_Lo que se pide_
Reproduce literalmente el fragmento de la reseña sobre A mano alzada que empieza en las palabras "A mano alzadaROSARIO" y termina después de "de espera (2014).".

_Texto dado_
↓↓↓

A mano alzadaROSARIO PÉREZ CABAÑA | En tiempos de prodigalidad y no de prodigios, la colección «Poesía en resistencia» de la editorial Libros de la Herida vuelve a hacer de las suyas, que no es otra cosa que frecuentar el esmero, el gusto y el difícil arte de la selección. Ya es hábito reconocer detrás de cada libro que sale de este proyecto un trabajo serio. En esta ocasión, nos ofrecen A mano alzada, de la poeta sevillana Esther Garboni; autora también de los poemarios Las estaciones perdidas (2006), Tarjeta de embarque (2009) y Sala de espera (2014).

Leo este libro con avidez y con calma. Apenas hago anotaciones, acaso unas cuantas pinceladas diluidas. Sé que en algún momento comenzaré a deslizar el lápiz desgastado sobre estos poemas de pigmentos puros, saturados de belleza. Y lo hago. Tal vez como antes la poeta agarró el pincel, el buril, el pecho… y consiguió el hallazgo en este libro cuya estructura central adquiere, precisamente, nombres de técnicas pictóricas («Aguafuerte», «Pincel seco», «Invinación»), que sirven aquí de símbolo, de analogía, de metáfora que se proyectan especularmente en los textos. Porque, al fin y al cabo, un poema en un libro es un signario, un sistema de registro que signa lo no inscrito a través de lo escrito. Y ahí está lo visible, justo en el momento en que la mímesis pierde su trono, cuando el artista grita “no me sirves” a la evidencia, cuando lo velado surge y se aparece y estalla en imagen poética, esa otra visión solo divisable desde distorsión (o extorsión) del lenguaje y la desfiguración (o refiguración) de la emoción del lector. La escritura será entonces ese experimento casi alquímico que promete hallarse en lo otro: es decir, ofrecer una revelación y consagrarse a ella. Y Esther Garboni consigue el milagro en este, ya adelanto, excelente poemario.

Desde el poema pórtico del prefacio, se va dibujando una poética que da sentido unitario a todo el libro. Ahí ya la búsqueda incesante y laboriosa «del trazo preciso», la huida heroica hacia un lenguaje que imagine, que dé imagen, a la emoción desde la vasta «soledad del verbo primero». Pero no es A mano alzada una escritura alla prima. No, esta mano que se alza sin boceto previo vuelve una y otra vez a la palabra para llevarla a un ritmo caudaloso que la arrastra, a través del cuidado y del dominio de la combinatoria clásica, por nuevas vertientes hasta encontrar su forma, su curva precisa.

↑↑↑

_Filas extraídas_
↓↓↓

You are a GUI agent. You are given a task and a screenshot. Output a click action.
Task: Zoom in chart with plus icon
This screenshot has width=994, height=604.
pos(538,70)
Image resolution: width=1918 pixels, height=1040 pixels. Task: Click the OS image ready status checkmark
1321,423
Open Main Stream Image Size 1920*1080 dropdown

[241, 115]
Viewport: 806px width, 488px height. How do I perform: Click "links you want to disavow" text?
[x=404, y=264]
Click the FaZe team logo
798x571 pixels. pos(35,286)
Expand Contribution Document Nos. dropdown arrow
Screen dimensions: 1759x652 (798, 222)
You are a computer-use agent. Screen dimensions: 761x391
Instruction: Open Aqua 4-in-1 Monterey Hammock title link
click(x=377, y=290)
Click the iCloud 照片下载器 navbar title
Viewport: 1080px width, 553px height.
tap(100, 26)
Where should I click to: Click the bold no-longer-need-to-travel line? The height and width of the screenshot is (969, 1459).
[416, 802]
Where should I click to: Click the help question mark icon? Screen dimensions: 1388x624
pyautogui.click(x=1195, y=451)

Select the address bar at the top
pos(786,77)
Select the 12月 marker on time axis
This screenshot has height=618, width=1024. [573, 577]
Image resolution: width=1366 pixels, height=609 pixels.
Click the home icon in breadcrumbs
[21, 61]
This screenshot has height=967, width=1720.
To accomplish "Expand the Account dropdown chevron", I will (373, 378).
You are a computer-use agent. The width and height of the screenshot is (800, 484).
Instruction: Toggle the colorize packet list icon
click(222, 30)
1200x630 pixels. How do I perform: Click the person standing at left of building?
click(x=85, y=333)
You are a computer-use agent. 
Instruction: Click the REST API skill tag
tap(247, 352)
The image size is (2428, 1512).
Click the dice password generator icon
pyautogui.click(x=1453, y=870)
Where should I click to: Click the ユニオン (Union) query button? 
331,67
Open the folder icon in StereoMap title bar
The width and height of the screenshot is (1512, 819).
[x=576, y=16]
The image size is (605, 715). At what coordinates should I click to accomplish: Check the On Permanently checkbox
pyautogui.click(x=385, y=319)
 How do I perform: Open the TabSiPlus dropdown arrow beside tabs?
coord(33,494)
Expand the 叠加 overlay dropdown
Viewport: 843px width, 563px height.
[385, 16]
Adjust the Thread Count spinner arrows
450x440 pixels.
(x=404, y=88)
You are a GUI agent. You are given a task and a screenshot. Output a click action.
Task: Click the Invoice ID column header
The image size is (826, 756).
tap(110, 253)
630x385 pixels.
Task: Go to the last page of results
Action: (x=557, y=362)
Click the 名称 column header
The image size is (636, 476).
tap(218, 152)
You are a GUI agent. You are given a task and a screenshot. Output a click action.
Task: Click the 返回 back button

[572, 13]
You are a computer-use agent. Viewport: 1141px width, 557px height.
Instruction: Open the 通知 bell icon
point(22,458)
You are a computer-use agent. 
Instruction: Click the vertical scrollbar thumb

↑↑↑

_Solución del problema_
A mano alzadaROSARIO PÉREZ CABAÑA | En tiempos de prodigalidad y no de prodigios, la colección «Poesía en resistencia» de la editorial Libros de la Herida vuelve a hacer de las suyas, que no es otra cosa que frecuentar el esmero, el gusto y el difícil arte de la selección. Ya es hábito reconocer detrás de cada libro que sale de este proyecto un trabajo serio. En esta ocasión, nos ofrecen A mano alzada, de la poeta sevillana Esther Garboni; autora también de los poemarios Las estaciones perdidas (2006), Tarjeta de embarque (2009) y Sala de espera (2014).